WORK REQUEST:
Go line by line through the entries below and count those containing the string "Circulares"; give only the count.
____ RECORDS FOR THE TASK
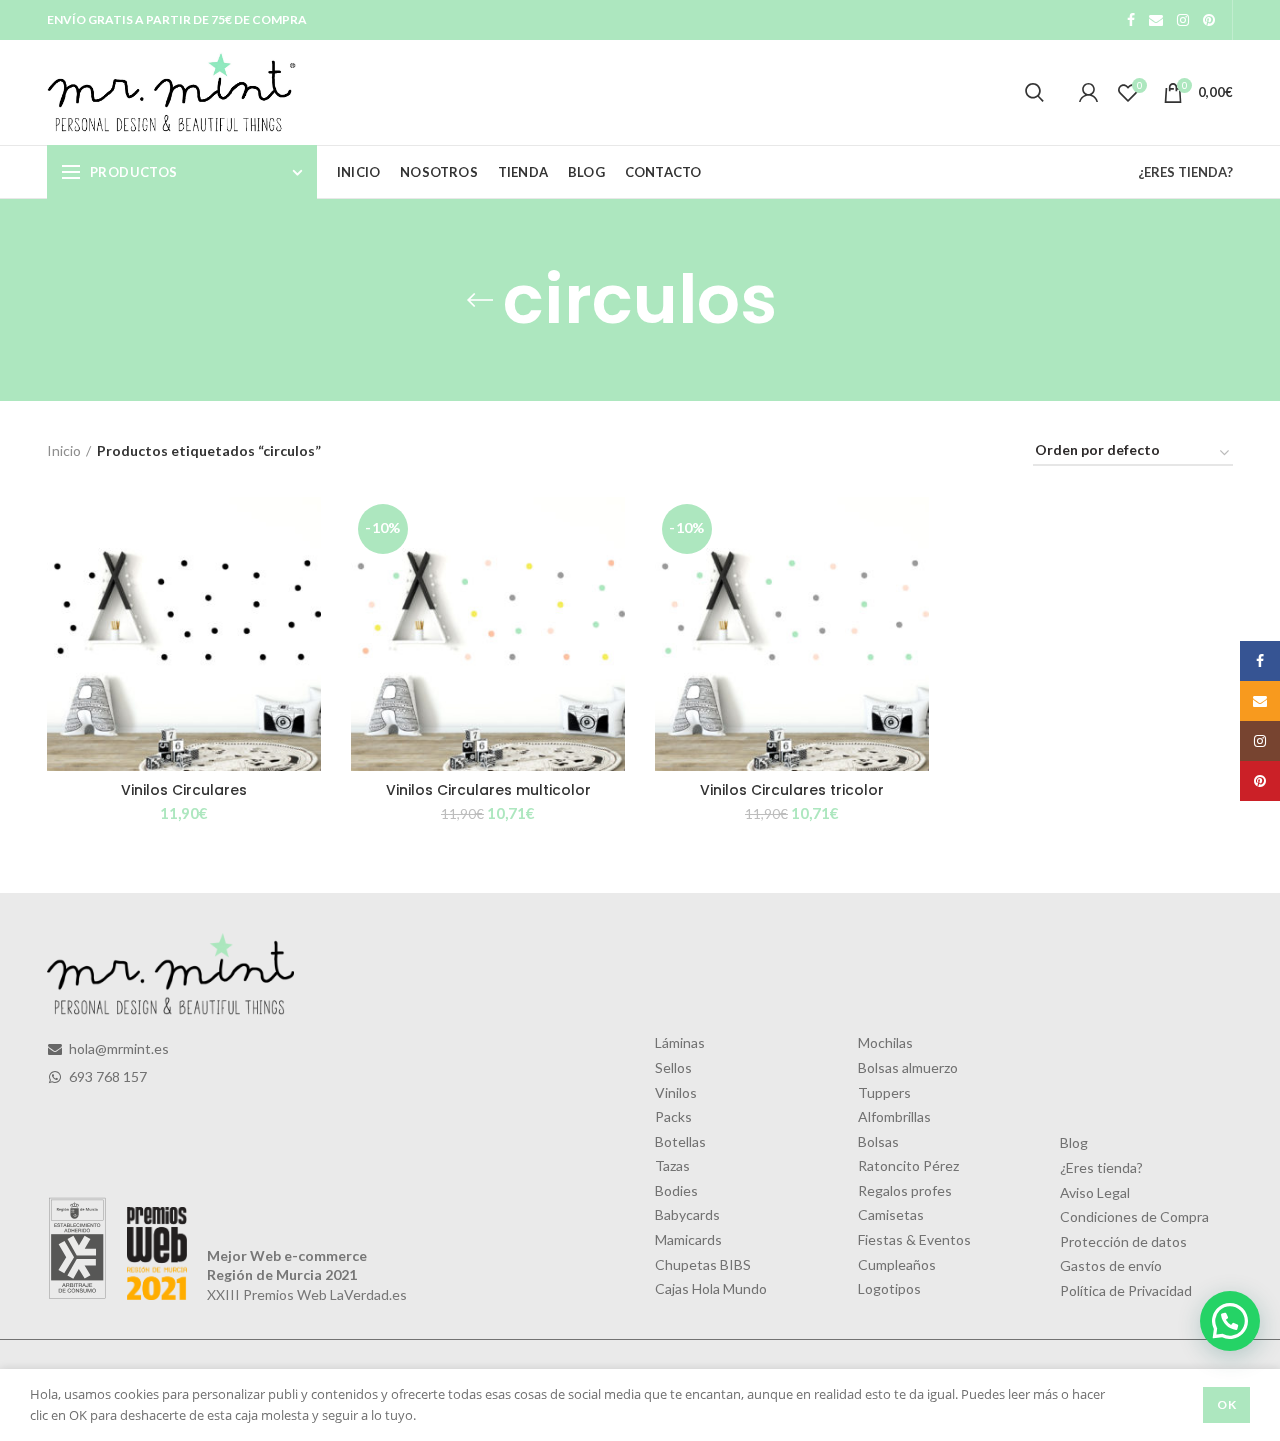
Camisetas (891, 1214)
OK (1226, 1404)
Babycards (687, 1214)
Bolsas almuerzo (908, 1067)
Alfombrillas (894, 1116)
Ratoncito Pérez (908, 1165)
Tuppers (884, 1092)
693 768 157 (106, 1076)
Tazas (672, 1165)
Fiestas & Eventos (914, 1239)
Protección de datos (1123, 1241)
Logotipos (889, 1288)
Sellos (673, 1067)
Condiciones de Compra (1134, 1216)
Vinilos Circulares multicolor (488, 790)
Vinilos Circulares (184, 790)
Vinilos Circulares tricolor (792, 790)
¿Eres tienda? (1101, 1167)
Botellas (680, 1141)
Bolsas (878, 1141)
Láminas (680, 1042)
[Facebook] (1131, 20)
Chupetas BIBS (703, 1264)
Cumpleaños (897, 1264)
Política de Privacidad (1126, 1290)
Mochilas (885, 1042)
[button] (1230, 1321)
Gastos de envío (1111, 1265)
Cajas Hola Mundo (711, 1288)
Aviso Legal (1095, 1192)
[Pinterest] (1209, 20)
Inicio (64, 450)
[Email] (1156, 20)
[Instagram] (1183, 20)
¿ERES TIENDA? (1185, 172)
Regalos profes (905, 1190)
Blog (1074, 1142)
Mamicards (688, 1239)
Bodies (676, 1190)
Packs (673, 1116)
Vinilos (676, 1092)
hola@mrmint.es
________
EXERCISE ANSWER:
3